Margarethe Stockhausen (29 March 1803 - 1877), born Margarethe Schmuck, was a soprano who had a distinguished career in Europe and Britain during the 1820s and 1830s. She was wife of the harpist Franz Anton Adam Stockhausen, and mother of the eminent musicians Julius, Franz and Henri Stockhausen.

Margarethe Schmuck was born in Guebwiller, Alsace, the daughter of a notary. She studied singing in Paris under Giuseppe Catrufo. Her niece Josephine Bildstein also had a singing career. While in Paris Margarethe met the young harpist Franz Stockhausen (b. 1789), who was then living by teaching and performing.

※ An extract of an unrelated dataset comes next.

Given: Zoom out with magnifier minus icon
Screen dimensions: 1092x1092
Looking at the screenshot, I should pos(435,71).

Franz was a friend of Sébastien Érard and a correspondent of Beethoven's, in the circle of François-Antoine Habeneck, and shared lodgings with the violinist Christian Urhan. She married Franz in Paris in 1822 and they began a family, and they also began giving concerts together, often with Franz accompanying her on the harp. At first she became well known for her recitals of songs of Alsace, which were warmly received in Paris, and she was noted for the beauty and pearl-like quality of her voice and its spiritual conviction. She was a devout Roman Catholic.

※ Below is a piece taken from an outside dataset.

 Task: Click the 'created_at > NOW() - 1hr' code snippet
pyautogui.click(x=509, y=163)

After a year in Alsace in 1825, she returned to Paris where her son, the famous singer Julius Stockhausen, was born in 1826. In January 1827 she was named an Honorary Singer of the (French) King's Chapel, through Rochefoucauld influence. However it soon became necessary for the family to look elsewhere for an income, so they moved to London, and in May 1827 gave their first concert at the Royal Academy of Music in a recital at which Giuditta Pasta also sang. After this they received many bookings for soirees and private parties. They befriended Ignaz Moscheles there. The Swiss songs made her the darling of English audiences. During the second year in London she sang a good deal in oratorio, especially in the works of Handel, in which she was strongly encouraged by Sir George Smart.

In January 1829 Margarethe toured in Scotland with Angelica Catalani. At this time her repertoire extended to works of Handel, Haydn, Beethoven, Mozart, Spohr, Carl Maria von Weber, Mendelssohn, Cherubini, Sapienza, Cimarosa, Fioravanti, Mercadante, Rossini and Meyerbeer. In the summer she sang in Manchester and Oxford before returning to Alsace. She came back to sing in concerts of the Philharmonic Society in London in January 1830, and over the next decade spent a great deal of time in Britain, including entire seasons in 1830, 1831, 1834 and 1835. During this time she was also having further children and, in the meantime, singing in tours of Switzerland, Alsace, the Rhineland, South Germany, and France. In October 1830 she toured the English Midlands with Maria Malibran and the violinist Charles de Bériot, refusing to join her husband in an early journey by train, between Manchester and Liverpool, but following in the post carriage. At Manchester she was singing duets with Malibran.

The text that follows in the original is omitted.